L’Iran affiche le sourire
Dans cette première phase, l’Iran affiche effectivement un sourire : outre le fonds susmentionné, il présente la réouverture du détroit d’Ormuz comme une concession, sous réserve d’éventuelles missions internationales de déminage. Il obtient, par écrit, la possibilité de gérer conjointement avec Oman « l’administration future et les services maritimes dans le détroit d’Ormuz ». Il tire également profit de la perspective d’une feuille de route pour la levée des sanctions en échange de concessions qui, à y regarder de plus près, apparaissent très similaires à celles que Téhéran était prêt à faire avant même les deux guerres qu’il a menées contre les États-Unis et Israël, en juin 2025 et de février à avril 2026. Ces concessions comprennent un engagement à ne pas développer d’armes nucléaires, l’ouverture à des négociations techniques pour établir des quotas d’enrichissement maximaux et l’élimination d’une partie des matières nucléaires stockées selon les conditions de l’Agence internationale de l’énergie atomique (AIEA).
Donald Trump devra se justifier face à la perspective d’avoir signé un accord bien pire que celui qu’il a dénoncé en 2018, conclu par Barack Obama en 2015. La guerre déclenchée conjointement par les États-Unis et Israël fut un désastre stratégique où, malgré leur supériorité tactique, Washington et Tel-Aviv n’ont atteint aucun objectif.

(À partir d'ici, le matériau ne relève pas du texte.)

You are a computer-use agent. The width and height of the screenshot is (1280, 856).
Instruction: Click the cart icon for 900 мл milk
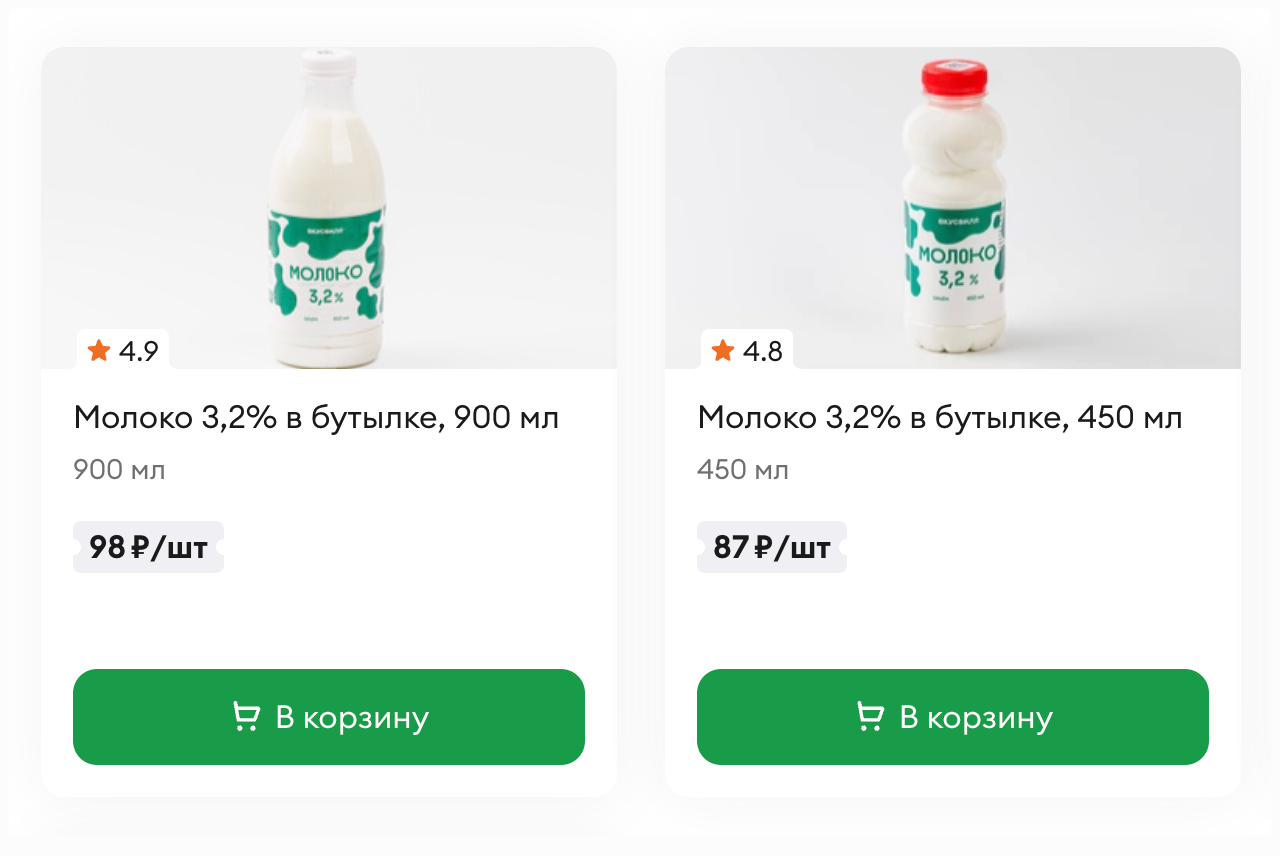pyautogui.click(x=246, y=717)
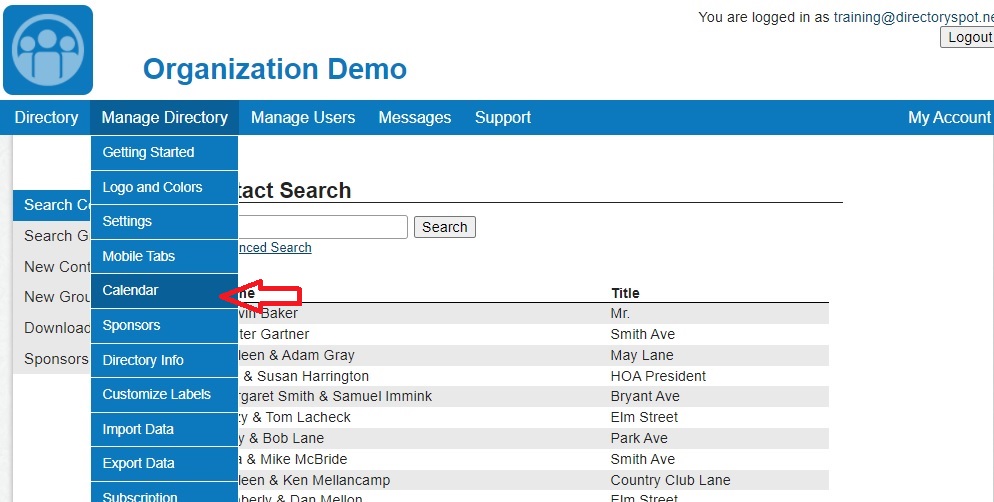Select Getting Started from the dropdown

point(148,152)
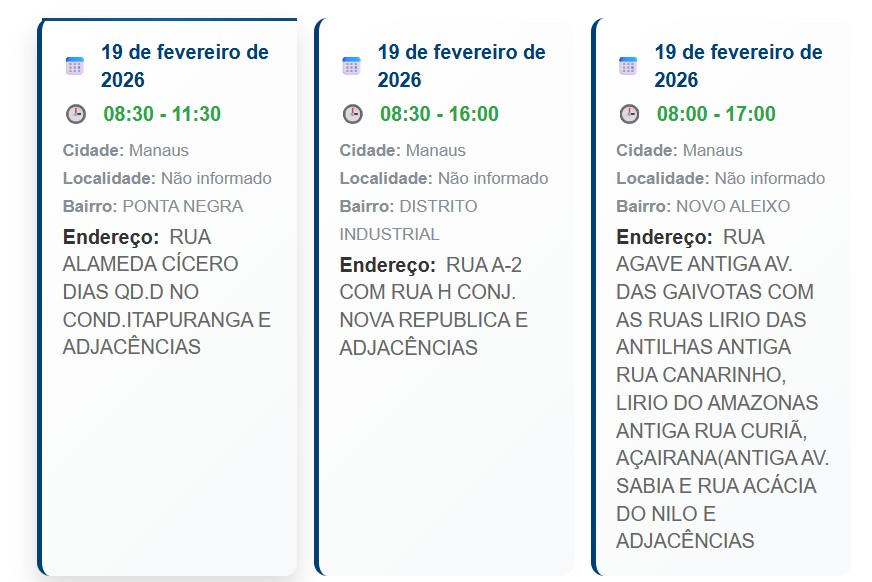Image resolution: width=872 pixels, height=582 pixels.
Task: Click the clock icon beside 08:30 - 11:30
Action: (x=76, y=114)
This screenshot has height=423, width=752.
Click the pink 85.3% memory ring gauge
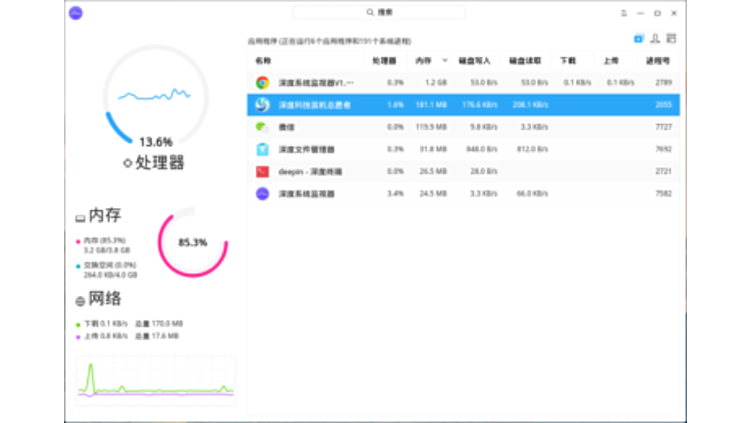(192, 242)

Le régime iranien demeure intact, le pays ne s’est pas soulevé, les stocks de missiles sont toujours disponibles et la guerre économique mondiale menée par Téhéran a causé de graves dommages. Pour Trump, le résultat militaire insatisfaisant et, surtout, les répercussions politiques et économiques d’une guerre impopulaire, annonciatrice de graves perturbations énergétiques ayant alimenté l’inflation (un épouvantail pour le président), ont motivé ce repli tactique, qui a conduit à un armistice temporaire. L’avenir nous dira si ce sera le prélude à une paix durable.

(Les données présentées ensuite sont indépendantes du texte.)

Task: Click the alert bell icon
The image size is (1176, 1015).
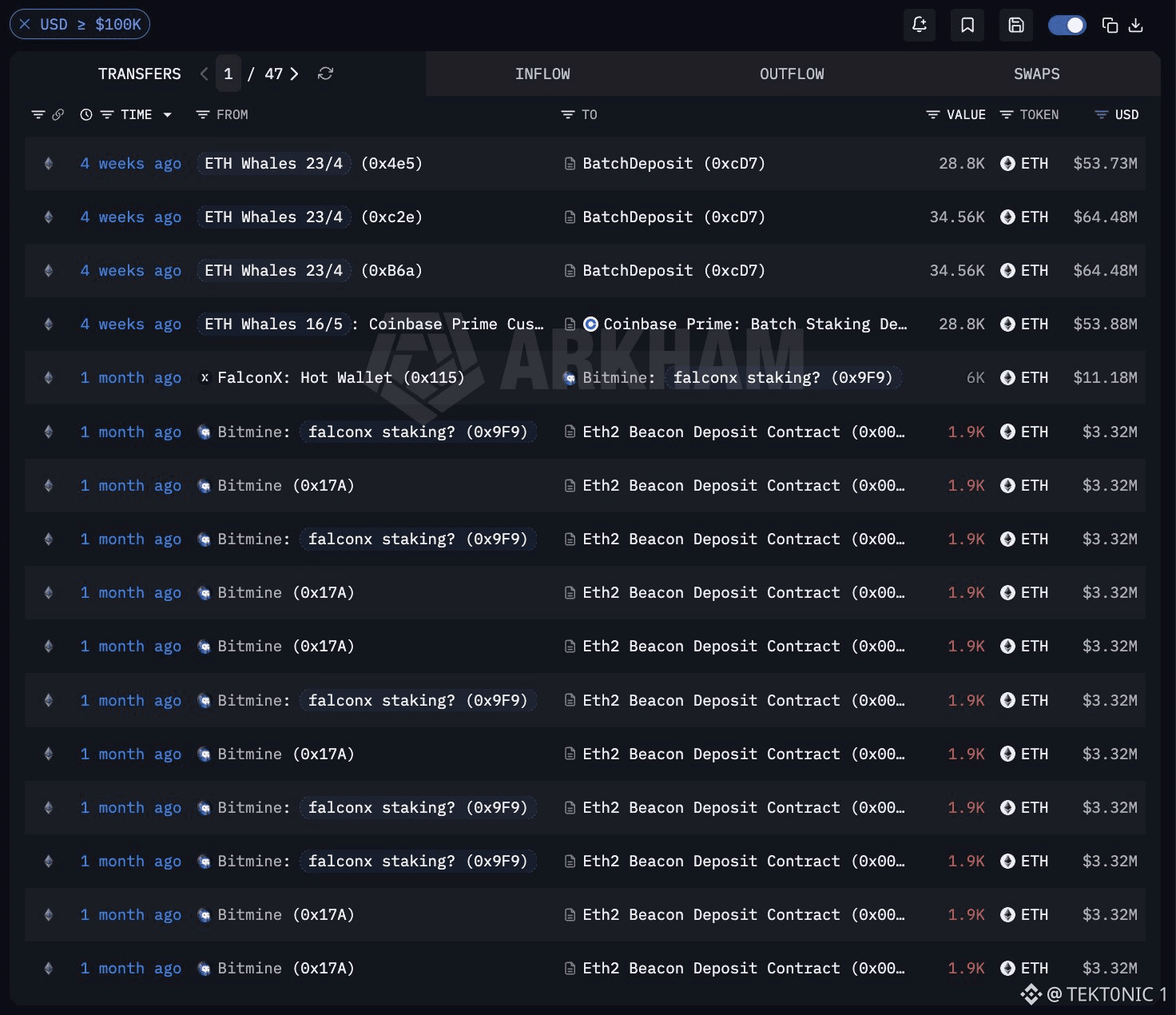Action: [919, 25]
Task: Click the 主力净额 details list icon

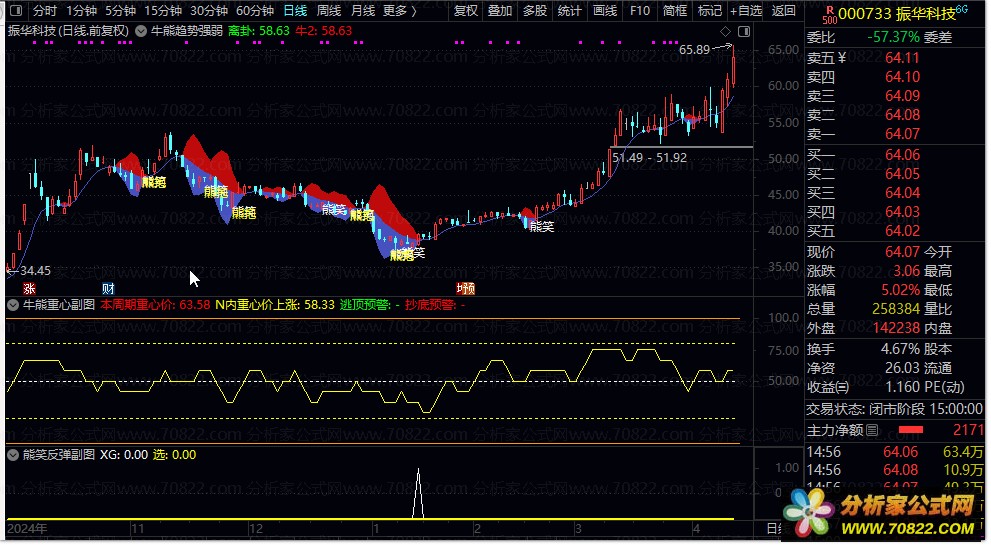Action: pos(872,430)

La crainte des guerres sans fin
La difficulté réside maintenant dans la nécessité d’élaborer des négociations nucléaires stratégiques et de prendre en compte l’impatience d’Israël, véritable perdant de la guerre, ainsi que les franges de l’administration et de l’appareil américains qui s’interrogent sur la pertinence de cet échec. Selon le politologue Trita Parsi, cela soulève une question délicate, sous-entendant qu’« une guerre vouée à l’échec doit se poursuivre jusqu’à ce que la situation sur le champ de bataille s’améliore et qu’un résultat plus favorable puisse être obtenu ». Ceci ouvre la voie au risque d’une « guerre sans fin », qui semble aujourd’hui davantage servir les intérêts du Premier ministre Benjamin Netanyahou que ceux de Donald Trump. Les États-Unis parviendront-ils à intégrer ce qui constitue, de fait, une défaite non reconnue, attestée par l’échec de leurs objectifs ? Comment leurs adversaires percevront-ils la perte de pouvoir de négociation inhérente aux concessions faites sur le détroit d’Ormuz et sur d’autres points où Téhéran obtient des concessions ? Et comment réagiront les alliés du Golfe, marginalisés dans le processus de négociation ?
L’esquive de Trump de ses responsabilités, présentée comme un pragmatisme pacifiste, constitue un expédient tactique à court terme pour Washington et son administration, dans l’attente des élections de mi-mandat de novembre. Cependant, à moyen et long terme, elle pourrait nuire à leur influence sur la scène internationale. En ce sens, on peut déjà affirmer que l’Iran a déjà bouleversé le monde. Quant à savoir si la signature du traité de Versailles ouvrira la voie à une paix durable, c’est une autre question. Les précédents du traité de 1919 sont loin d’être flatteurs, et éviter la tentation d’une « guerre sans fin » représente un défi pour Washington, un défi qui pourrait lui permettre de corriger rapidement ses erreurs.